SHORT EXERCISE →
Please reproduce every line of the items below word for word, omitting the pictures.

** start **

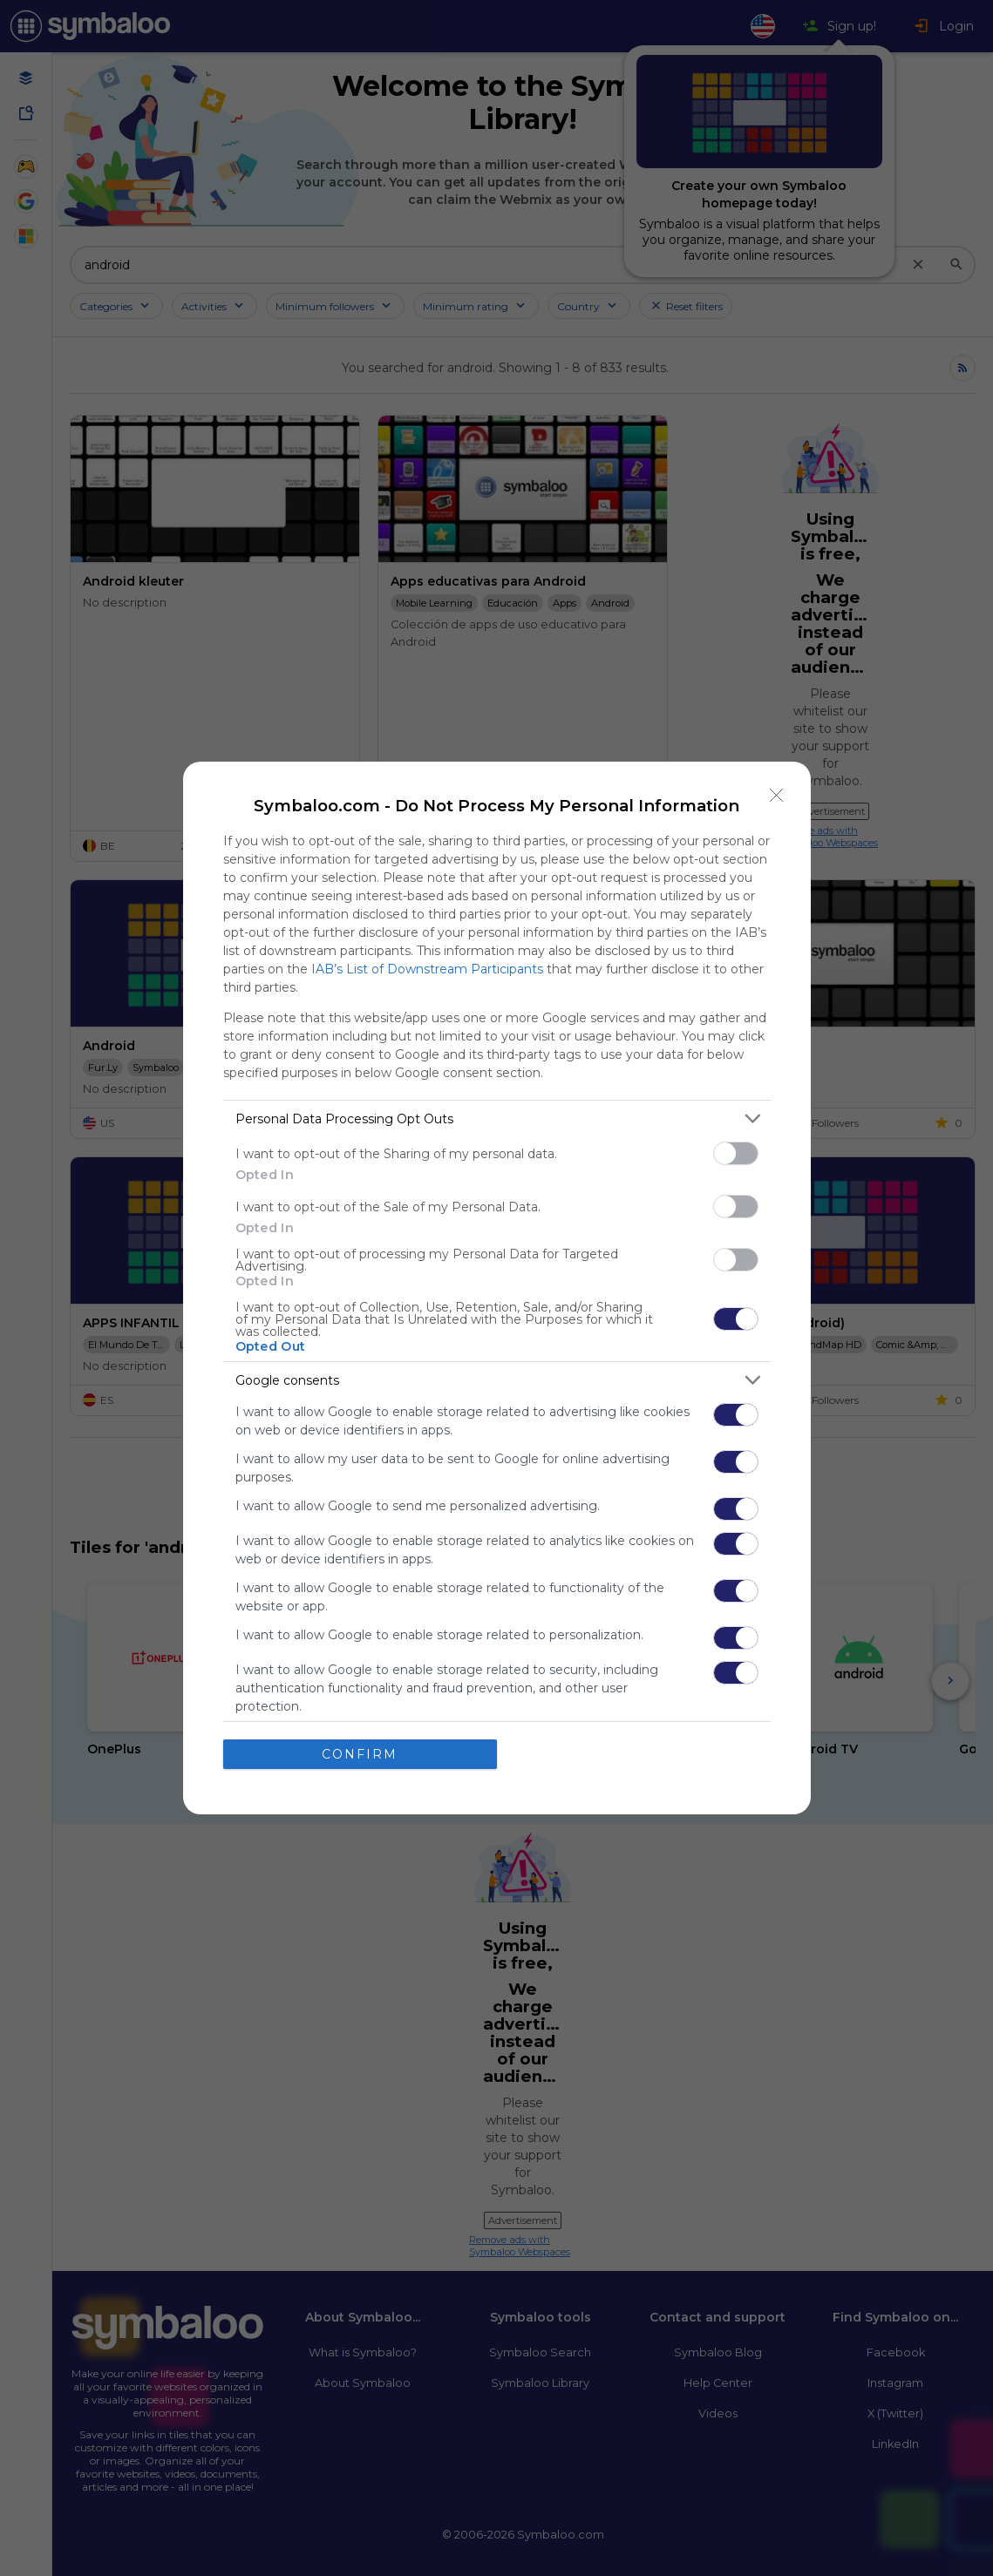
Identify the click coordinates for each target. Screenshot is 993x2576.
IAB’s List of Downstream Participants (427, 969)
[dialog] (497, 1288)
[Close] (776, 795)
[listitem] (497, 1118)
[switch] (735, 1153)
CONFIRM (360, 1753)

** end **

RESULT FOR THIS EXERCISE →
Identify the click coordinates for each target. Screenshot is 993x2576.
IAB’s List of Downstream Participants (427, 969)
[dialog] (497, 1288)
[Close] (776, 795)
[listitem] (497, 1118)
[switch] (735, 1153)
CONFIRM (360, 1753)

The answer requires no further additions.